Letter: No historic case for Palestinian state

No historic case for Palestinian state

To the Editor:

On the Feb. 14 Eagle op-ed page, New York Times columnist Tom Friedman states that the two-state solution will not happen. ("Abandon fantasies of the Middle East.") He strongly implies that Palestinians should have a state but they were sabotaged by Netanyahu, Hamas and even Mahmoud Abbas.

Mr. Friedman, and most of the world, think that the Palestinians are a unique separate people entitled to their own homeland. This is historically false. In the 400 years of the Ottoman Empire, ending with World War 1, what is now Israel was southern Syria and there was no physical entity called Palestine. Arabs and some Jews lived there.

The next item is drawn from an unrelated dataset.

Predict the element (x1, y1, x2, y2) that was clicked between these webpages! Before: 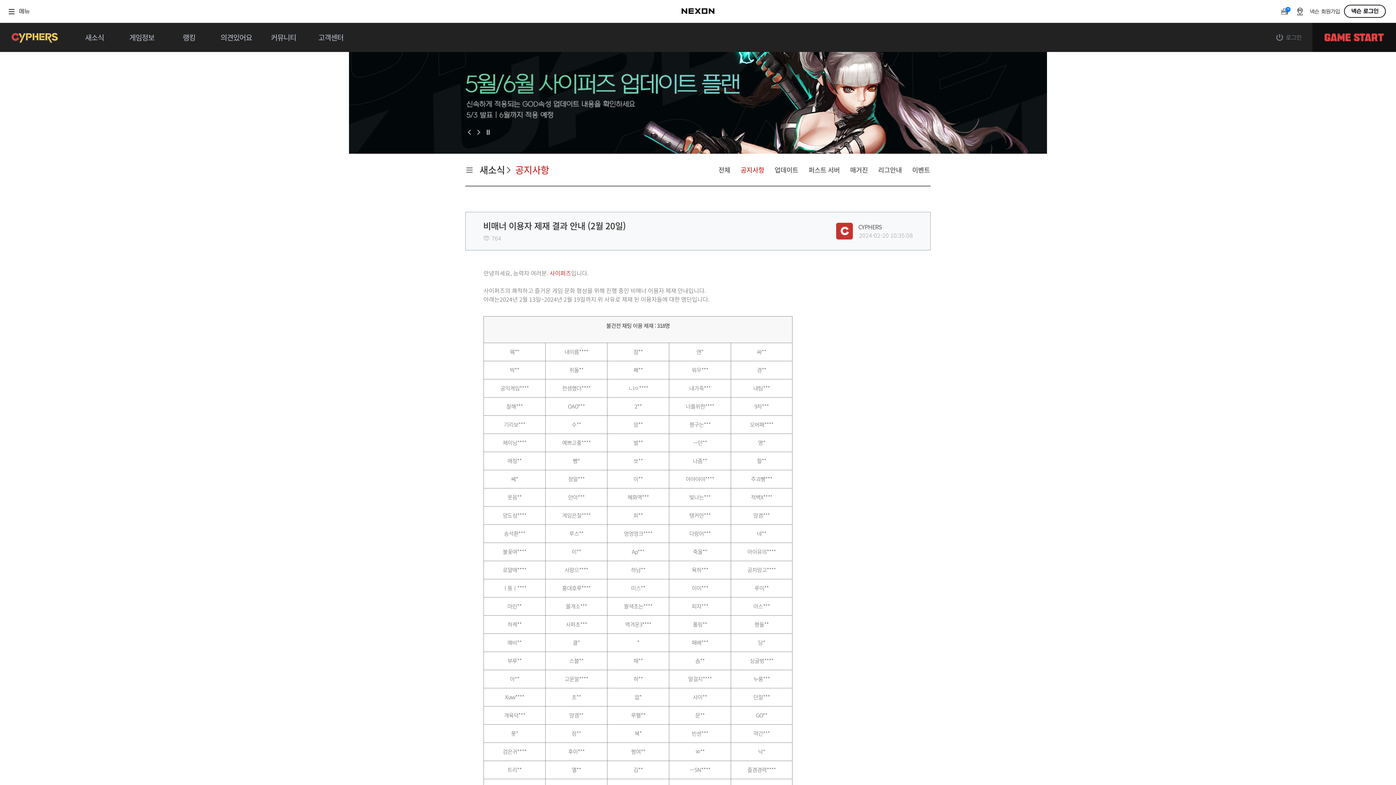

During the British Mandate until 1948 there were the Palestine Symphony, the Palestine Agency and the Palestine brigade in the British Army — they were all Jews!

In 1968, Yassir Arafat, who was born in Egypt, began calling the Arabs of the West Bank Palestinians. Previously, while the West Bank was occupied by Jordan from 1948 to 1967, the Arabs living there were an integral part of the Arab people. There never was a movement among them to create a separate state of Palestine.

In all of history, from biblical times, there has never been a state of Palestine. Pundits like Mr. Friedman should study history and tell their readers the facts.